◆ ASSIGNMENT
Return each entry below word for word, leaving out any image.

◆ THE RECORDS

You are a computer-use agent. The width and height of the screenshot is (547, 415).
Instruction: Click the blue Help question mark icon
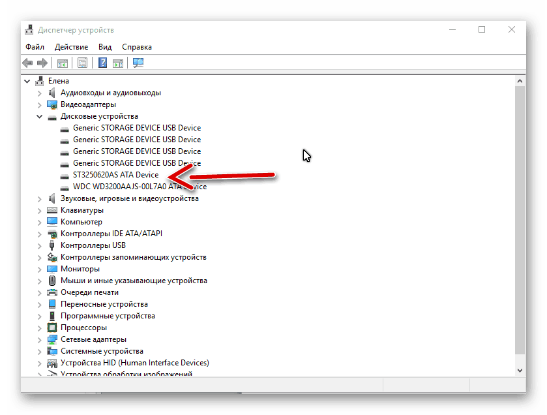pyautogui.click(x=102, y=63)
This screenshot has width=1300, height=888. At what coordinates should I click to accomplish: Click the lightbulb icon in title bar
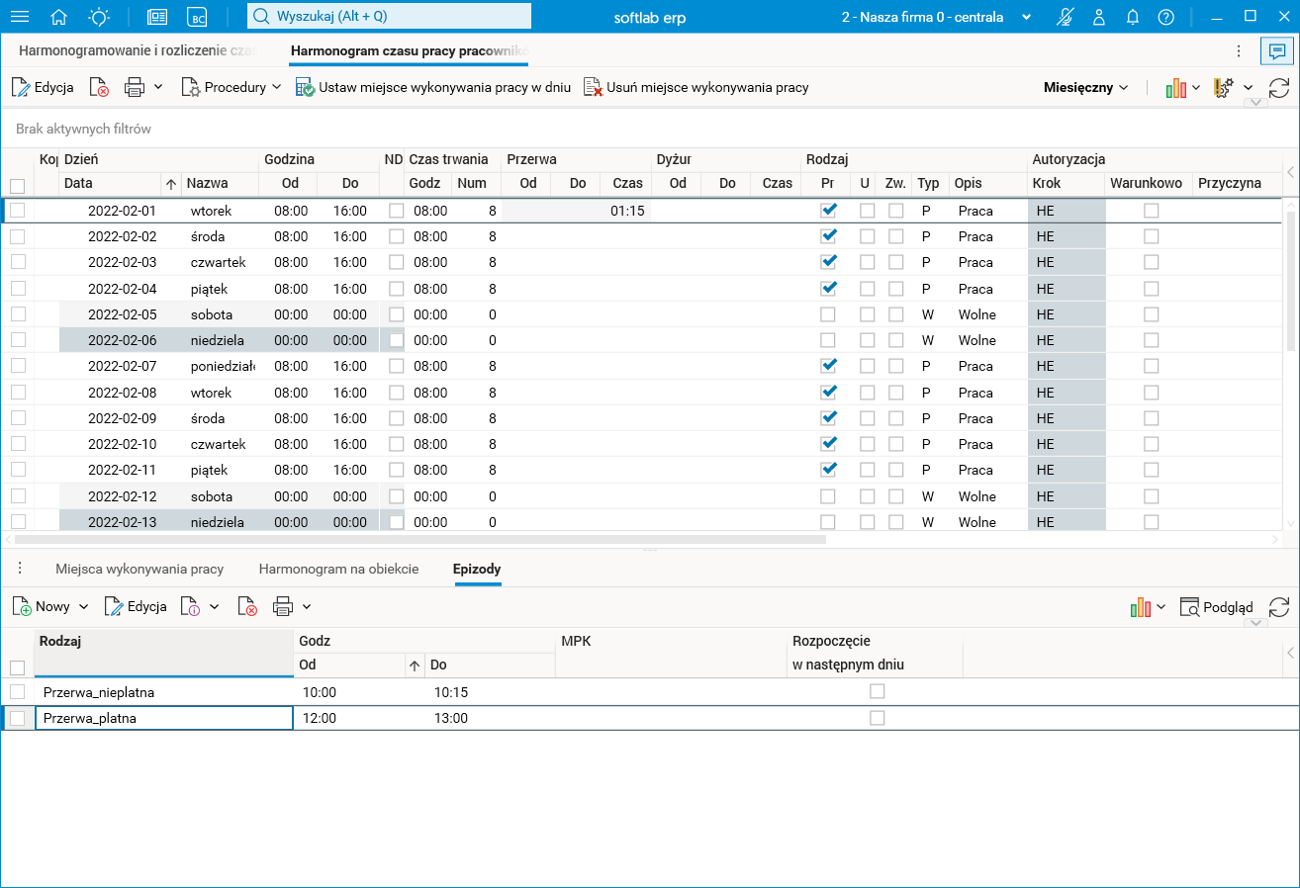tap(100, 17)
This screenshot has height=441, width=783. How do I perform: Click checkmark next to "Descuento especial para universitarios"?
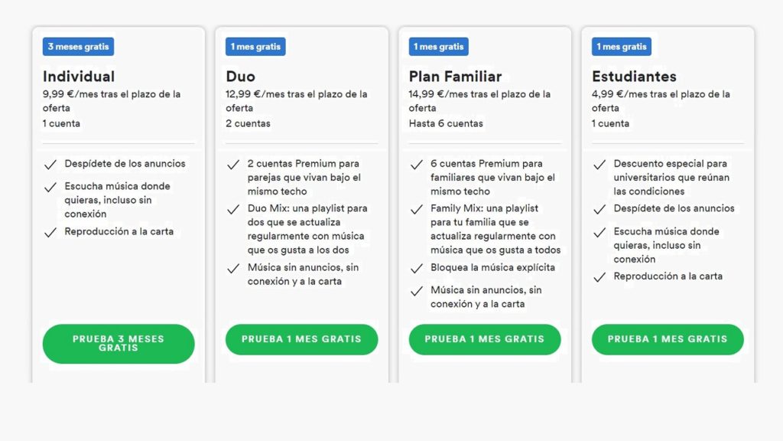click(x=599, y=163)

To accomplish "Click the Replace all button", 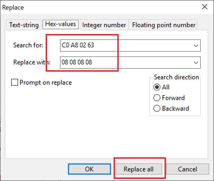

◆ WRITTEN REPLY
You are a computer-use agent. The width and height of the screenshot is (547, 415).
Instruction: Click the blue Help question mark icon
pyautogui.click(x=102, y=63)
This screenshot has width=1300, height=888. At what coordinates should I click to accomplish: Click the lightbulb icon in title bar
tap(100, 17)
This screenshot has height=441, width=783. How do I perform: Click checkmark next to "Descuento especial para universitarios"?
click(x=599, y=163)

To accomplish "Click the Replace all button", 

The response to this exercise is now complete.